Alton Towers
- Area: Forbidden Valley, UG Land, Festival Park, Fantasy World
- Status: Removed
- Opening date: 1993
- Closing date: 2003
- Replaced by: Nemesis Sub-Terra in 2012

Ride statistics
- Attraction type: Breakdancer
- Manufacturer: HUSS Park Attractions
- Capacity: 1,300 riders per hour
- Height restriction: 140 cm (4 ft 7 in)

= Dynamo (Alton Towers) =

Removed Breakdancer flat ride

Dynamo was a Huss Breakdance ride located in the Forbidden Valley area of the Alton Towers theme park.

==History==
Dynamo first opened in 1993 replacing the Cine 2000 as Astro Dancer and was located in the Fantasy World (now known as X-Sector) section of the park. At the end of the 1996 season, the ride was relocated to make way for Oblivion. Astro Dancer reopened in Festival Park in 1997 behind Energizer and Wave Swinger.

In 1999, Festival Park was re-themed into Ug Land. Astro Dancer was also refurbished to fit in with the pre-historic theme and was renamed to Dino Dancer. The ride was removed at the end of 2000 to make way for Boneshaker, and did not return for the 2001 season.

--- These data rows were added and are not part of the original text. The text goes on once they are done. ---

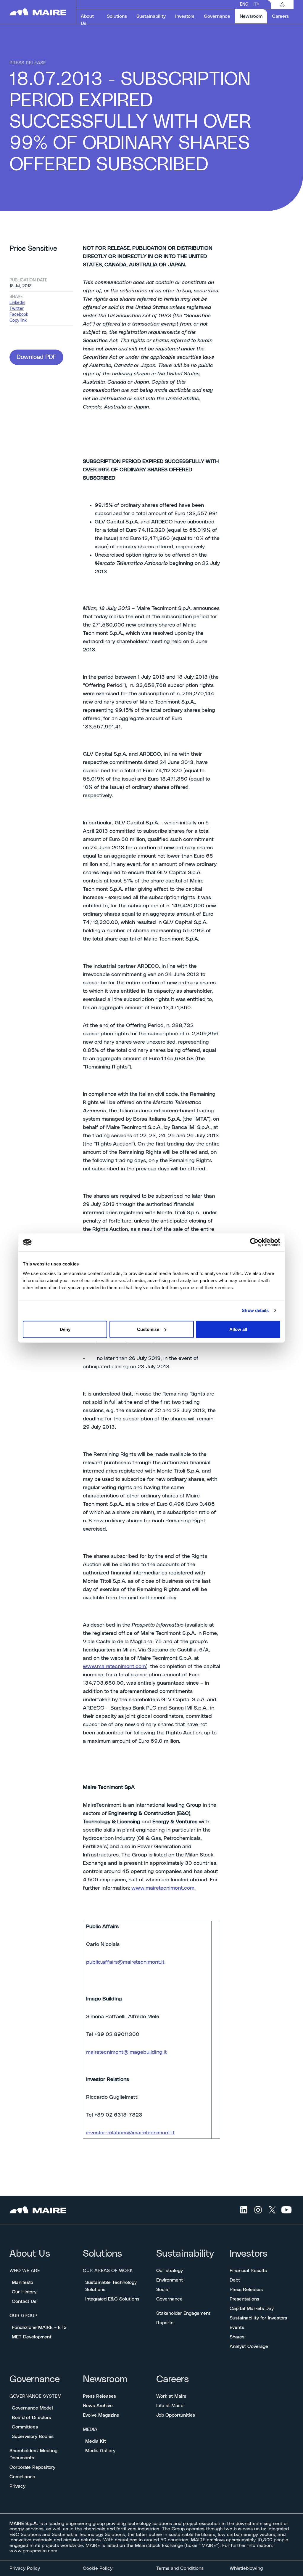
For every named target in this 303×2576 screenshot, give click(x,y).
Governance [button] (217, 16)
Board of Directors (31, 2417)
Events (237, 2327)
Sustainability (185, 2254)
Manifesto (22, 2282)
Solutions (102, 2254)
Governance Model (32, 2408)
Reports (164, 2322)
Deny (65, 1329)
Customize (148, 1329)
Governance (169, 2299)
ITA (256, 4)
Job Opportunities (175, 2415)
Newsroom (105, 2379)
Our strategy (169, 2270)
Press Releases (246, 2289)
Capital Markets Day (252, 2308)
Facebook (18, 315)
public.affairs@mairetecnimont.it (125, 1962)
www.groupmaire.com (33, 2550)
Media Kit (95, 2441)
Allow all (238, 1329)
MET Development (31, 2337)
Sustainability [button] (151, 16)
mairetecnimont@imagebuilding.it (126, 2052)
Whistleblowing (246, 2568)
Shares (237, 2337)
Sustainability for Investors (258, 2318)
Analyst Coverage (249, 2346)
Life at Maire (169, 2405)
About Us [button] (87, 20)
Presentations (244, 2299)
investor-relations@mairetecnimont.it (130, 2133)
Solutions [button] (117, 16)
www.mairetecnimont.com (114, 1666)
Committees (25, 2427)
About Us (29, 2254)
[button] (36, 357)
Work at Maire (171, 2396)
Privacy (17, 2486)
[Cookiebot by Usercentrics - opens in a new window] (254, 1242)
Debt (235, 2280)
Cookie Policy (97, 2568)
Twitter (16, 309)
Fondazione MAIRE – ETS (39, 2327)
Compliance (22, 2476)
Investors (248, 2254)
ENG (244, 4)
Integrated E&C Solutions (112, 2299)
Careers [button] (280, 16)
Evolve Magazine (101, 2415)
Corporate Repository (32, 2467)
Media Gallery (100, 2450)
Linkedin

The ride returned in 2002, now relocated to Forbidden Valley as Dynamo. The ride became very unreliable, and it eventually closed and was removed at the end of the 2003 season. The ride was sold to Mondial in 2005.

===Replacements===
Alton Towers had proposed a hot air balloon ride to replace Dynamo in 2004 but the plans were declined due to the new height restriction given to the park.

In 2006, the mini-golf game was temporarily moved to Katanga Canyon but removed shortly after. The park's rock climbing wall located in UG Land, Rock Shot, was relocated to Forbidden Valley and renamed Lava Lump. In 2008, trampolines were added to the area around Lava Lump.

In 2012, Lava Lump and the trampolines were removed and a permanent attraction was finally built in replacement of Dynamo. Nemesis: Sub-Terra is a well themed drop ride manufactured by ABC Rides. Later in the year, a horror maze named Sub Species: The End Games was brought to the Scarefest Halloween event based around Nemesis: Sub Terra.